Start of THE DATA

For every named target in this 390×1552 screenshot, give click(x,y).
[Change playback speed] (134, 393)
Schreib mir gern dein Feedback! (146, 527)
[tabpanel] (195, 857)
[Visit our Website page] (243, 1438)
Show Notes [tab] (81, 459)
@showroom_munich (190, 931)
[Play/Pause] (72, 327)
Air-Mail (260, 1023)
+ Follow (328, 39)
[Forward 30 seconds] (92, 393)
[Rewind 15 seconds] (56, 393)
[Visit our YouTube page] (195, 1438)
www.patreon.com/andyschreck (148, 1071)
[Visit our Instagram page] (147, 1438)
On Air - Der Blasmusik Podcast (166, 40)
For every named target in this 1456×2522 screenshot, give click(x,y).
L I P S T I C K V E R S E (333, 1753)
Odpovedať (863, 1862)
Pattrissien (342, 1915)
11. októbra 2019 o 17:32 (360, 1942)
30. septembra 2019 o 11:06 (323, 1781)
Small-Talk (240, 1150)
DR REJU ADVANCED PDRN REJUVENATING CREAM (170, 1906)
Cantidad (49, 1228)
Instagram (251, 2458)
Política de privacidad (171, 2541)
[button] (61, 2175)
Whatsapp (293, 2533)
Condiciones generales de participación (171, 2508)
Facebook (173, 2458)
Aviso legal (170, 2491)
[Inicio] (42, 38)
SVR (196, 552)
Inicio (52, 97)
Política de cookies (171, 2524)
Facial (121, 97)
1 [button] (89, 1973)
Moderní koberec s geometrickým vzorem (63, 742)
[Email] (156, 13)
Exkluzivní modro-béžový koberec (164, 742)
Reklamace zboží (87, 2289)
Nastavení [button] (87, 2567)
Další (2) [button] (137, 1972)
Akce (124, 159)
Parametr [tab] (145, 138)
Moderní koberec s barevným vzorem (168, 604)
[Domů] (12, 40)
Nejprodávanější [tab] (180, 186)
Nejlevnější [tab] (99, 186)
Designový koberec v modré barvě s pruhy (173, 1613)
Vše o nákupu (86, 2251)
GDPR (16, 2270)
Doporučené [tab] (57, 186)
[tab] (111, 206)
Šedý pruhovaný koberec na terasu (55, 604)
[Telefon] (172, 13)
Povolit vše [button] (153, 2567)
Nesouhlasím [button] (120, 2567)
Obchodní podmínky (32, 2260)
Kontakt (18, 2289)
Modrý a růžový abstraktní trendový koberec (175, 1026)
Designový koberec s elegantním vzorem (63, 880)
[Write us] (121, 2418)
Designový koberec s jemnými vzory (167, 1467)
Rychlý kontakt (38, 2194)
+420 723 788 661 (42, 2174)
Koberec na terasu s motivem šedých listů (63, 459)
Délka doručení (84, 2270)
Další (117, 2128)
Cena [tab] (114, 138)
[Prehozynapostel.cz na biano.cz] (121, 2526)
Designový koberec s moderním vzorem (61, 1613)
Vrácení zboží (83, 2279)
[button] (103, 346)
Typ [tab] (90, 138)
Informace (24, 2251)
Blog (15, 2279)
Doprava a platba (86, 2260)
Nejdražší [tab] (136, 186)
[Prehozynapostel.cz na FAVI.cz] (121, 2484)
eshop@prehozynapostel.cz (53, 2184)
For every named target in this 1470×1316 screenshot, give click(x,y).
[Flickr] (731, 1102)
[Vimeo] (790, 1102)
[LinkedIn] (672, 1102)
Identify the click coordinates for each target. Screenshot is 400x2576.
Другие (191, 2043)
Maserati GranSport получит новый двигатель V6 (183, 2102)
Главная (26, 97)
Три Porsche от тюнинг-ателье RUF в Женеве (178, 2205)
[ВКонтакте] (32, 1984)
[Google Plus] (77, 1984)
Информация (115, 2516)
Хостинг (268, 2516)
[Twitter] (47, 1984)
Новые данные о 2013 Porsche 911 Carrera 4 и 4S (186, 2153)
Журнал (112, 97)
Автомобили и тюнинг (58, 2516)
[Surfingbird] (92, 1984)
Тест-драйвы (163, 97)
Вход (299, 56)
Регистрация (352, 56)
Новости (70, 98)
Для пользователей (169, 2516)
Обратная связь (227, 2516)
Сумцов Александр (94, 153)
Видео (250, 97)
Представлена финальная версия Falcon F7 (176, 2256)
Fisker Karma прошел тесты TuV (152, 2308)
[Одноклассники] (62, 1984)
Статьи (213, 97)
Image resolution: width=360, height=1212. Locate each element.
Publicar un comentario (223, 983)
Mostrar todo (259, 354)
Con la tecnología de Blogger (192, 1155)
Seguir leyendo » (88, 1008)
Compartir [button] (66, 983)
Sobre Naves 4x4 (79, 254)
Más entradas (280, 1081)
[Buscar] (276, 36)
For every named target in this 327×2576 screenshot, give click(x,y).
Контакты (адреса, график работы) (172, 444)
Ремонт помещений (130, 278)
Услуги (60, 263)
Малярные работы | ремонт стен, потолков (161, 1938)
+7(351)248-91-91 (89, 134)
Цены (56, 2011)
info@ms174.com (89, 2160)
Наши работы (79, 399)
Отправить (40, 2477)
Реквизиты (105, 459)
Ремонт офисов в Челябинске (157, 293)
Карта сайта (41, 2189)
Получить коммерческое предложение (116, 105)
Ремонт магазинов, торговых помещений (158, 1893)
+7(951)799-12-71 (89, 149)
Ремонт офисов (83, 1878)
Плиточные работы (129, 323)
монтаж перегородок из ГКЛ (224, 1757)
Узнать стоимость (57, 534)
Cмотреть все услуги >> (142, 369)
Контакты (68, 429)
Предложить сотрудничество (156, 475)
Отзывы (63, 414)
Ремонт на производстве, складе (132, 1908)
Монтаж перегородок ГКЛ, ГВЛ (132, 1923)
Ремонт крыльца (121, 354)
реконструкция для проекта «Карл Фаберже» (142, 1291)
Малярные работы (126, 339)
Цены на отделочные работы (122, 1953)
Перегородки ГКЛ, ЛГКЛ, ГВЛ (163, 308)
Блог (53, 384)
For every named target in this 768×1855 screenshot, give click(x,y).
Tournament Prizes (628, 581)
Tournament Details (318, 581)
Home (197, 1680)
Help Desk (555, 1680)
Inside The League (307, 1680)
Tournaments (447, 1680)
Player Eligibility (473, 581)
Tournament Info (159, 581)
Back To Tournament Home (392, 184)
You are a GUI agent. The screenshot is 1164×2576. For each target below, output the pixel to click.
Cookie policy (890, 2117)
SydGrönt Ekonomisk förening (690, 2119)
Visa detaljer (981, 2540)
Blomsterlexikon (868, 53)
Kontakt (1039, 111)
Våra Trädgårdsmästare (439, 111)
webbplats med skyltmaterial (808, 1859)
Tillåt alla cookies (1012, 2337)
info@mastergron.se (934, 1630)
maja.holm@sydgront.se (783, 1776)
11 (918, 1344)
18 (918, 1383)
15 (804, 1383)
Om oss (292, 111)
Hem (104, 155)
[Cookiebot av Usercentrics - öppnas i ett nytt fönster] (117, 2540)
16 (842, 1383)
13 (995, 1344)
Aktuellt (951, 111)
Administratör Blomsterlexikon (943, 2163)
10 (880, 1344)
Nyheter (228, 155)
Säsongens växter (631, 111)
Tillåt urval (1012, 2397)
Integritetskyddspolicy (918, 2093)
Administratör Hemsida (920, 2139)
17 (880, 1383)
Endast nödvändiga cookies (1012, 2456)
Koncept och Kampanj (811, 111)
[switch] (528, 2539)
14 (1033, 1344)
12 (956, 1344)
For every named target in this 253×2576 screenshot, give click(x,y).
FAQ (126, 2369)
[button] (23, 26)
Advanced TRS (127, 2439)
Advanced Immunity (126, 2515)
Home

End of THE DATA

* **WHAT YOU ARE ASKED TO DO**: If a line in the data above holds the string "cookies", report that line.

* **RESPONSE TO THE TASK**:
Política de cookies (171, 2524)
Tillåt alla cookies (1012, 2337)
Endast nödvändiga cookies (1012, 2456)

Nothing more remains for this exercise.